This work addresses the limitations of conventional reinforcement learning approaches that train large language model agents using static data distributions, which fail to adapt to the agents’ evolving behaviors and consequently suffer from insufficient environmental interaction coverage. To overcome this, the authors propose CoEvolve, a novel framework that establishes a closed-loop co-evolution paradigm between agents and data. By dynamically synthesizing high-value tasks based on forgetting and uncertainty signals observed in agent trajectories, and subsequently validating these tasks through environmental interaction, CoEvolve iteratively refines the data distribution to jointly optimize both components. Evaluated on the AppWorld and BFCL benchmarks, this approach significantly enhances the performance of multiple Qwen models, achieving absolute gains of 15.58%–19.43% and effectively circumventing the bottlenecks inherent in static-data training regimes.
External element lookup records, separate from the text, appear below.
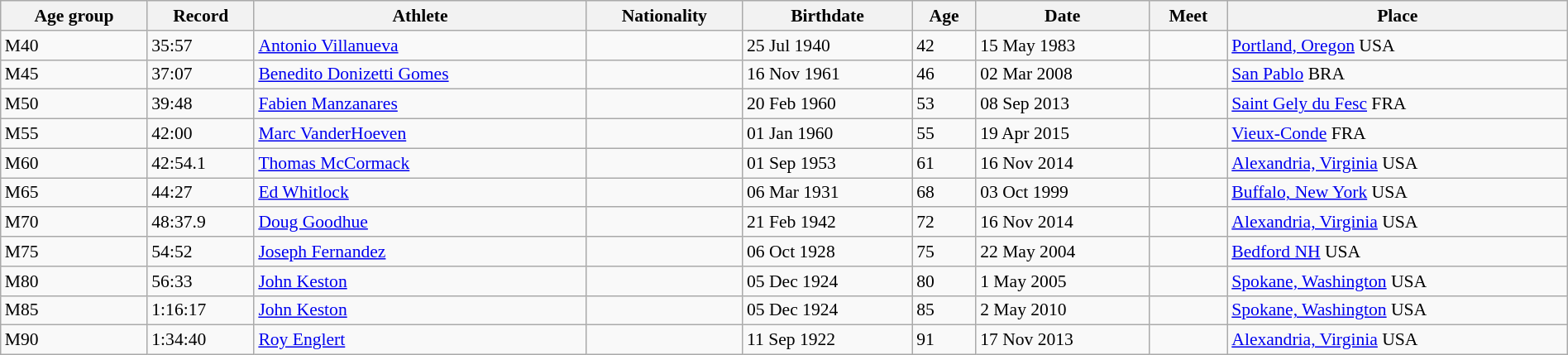
Record (200, 16)
M65 (74, 193)
M40 (74, 45)
M55 (74, 134)
Fabien Manzanares (420, 104)
1 May 2005 (1062, 281)
Age (944, 16)
Athlete (420, 16)
M70 (74, 222)
91 (944, 340)
1:34:40 (200, 340)
Meet (1188, 16)
42:54.1 (200, 163)
08 Sep 2013 (1062, 104)
42 (944, 45)
Date (1062, 16)
21 Feb 1942 (827, 222)
M75 (74, 251)
Roy Englert (420, 340)
Buffalo, New York USA (1398, 193)
Vieux-Conde FRA (1398, 134)
M85 (74, 310)
Nationality (665, 16)
Benedito Donizetti Gomes (420, 74)
15 May 1983 (1062, 45)
2 May 2010 (1062, 310)
19 Apr 2015 (1062, 134)
Antonio Villanueva (420, 45)
39:48 (200, 104)
Doug Goodhue (420, 222)
61 (944, 163)
Ed Whitlock (420, 193)
M60 (74, 163)
20 Feb 1960 (827, 104)
46 (944, 74)
68 (944, 193)
Place (1398, 16)
25 Jul 1940 (827, 45)
54:52 (200, 251)
48:37.9 (200, 222)
Joseph Fernandez (420, 251)
M50 (74, 104)
06 Oct 1928 (827, 251)
M80 (74, 281)
02 Mar 2008 (1062, 74)
San Pablo BRA (1398, 74)
Thomas McCormack (420, 163)
85 (944, 310)
56:33 (200, 281)
06 Mar 1931 (827, 193)
72 (944, 222)
55 (944, 134)
01 Sep 1953 (827, 163)
42:00 (200, 134)
Birthdate (827, 16)
1:16:17 (200, 310)
03 Oct 1999 (1062, 193)
01 Jan 1960 (827, 134)
Age group (74, 16)
Saint Gely du Fesc FRA (1398, 104)
75 (944, 251)
17 Nov 2013 (1062, 340)
11 Sep 1922 (827, 340)
53 (944, 104)
35:57 (200, 45)
80 (944, 281)
44:27 (200, 193)
37:07 (200, 74)
M90 (74, 340)
M45 (74, 74)
Marc VanderHoeven (420, 134)
22 May 2004 (1062, 251)
16 Nov 1961 (827, 74)
Bedford NH USA (1398, 251)
Portland, Oregon USA (1398, 45)
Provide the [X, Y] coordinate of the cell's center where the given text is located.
Reinforcement learning for LLM agents is typically conducted on a static data distribution, which fails to adapt to the agent's evolving behavior and leads to poor coverage of complex environment interactions. To address these challenges, we propose CoEvolve, an agent-data mutual evolution framework that enables LLM agents to improve through closed-loop, interaction-driven training. Specifically, CoEvolve extracts feedback signals such as forgetting and uncertainty from rollout trajectories to identify failure-prone interaction patterns, and utilizes them to guide LLM-based task synthesis. The synthesized tasks are validated through environment interaction and utilized to update the data distribution, enabling joint adaptation of the agent and its data. Extensive experiments on AppWorld and BFCL across Qwen2.5-7B, Qwen3-4B, and Qwen3-30B-A3B demonstrate consistent and significant improvements over strong base models, yielding absolute gains of 19.43%, 15.58%, and 18.14%, respectively.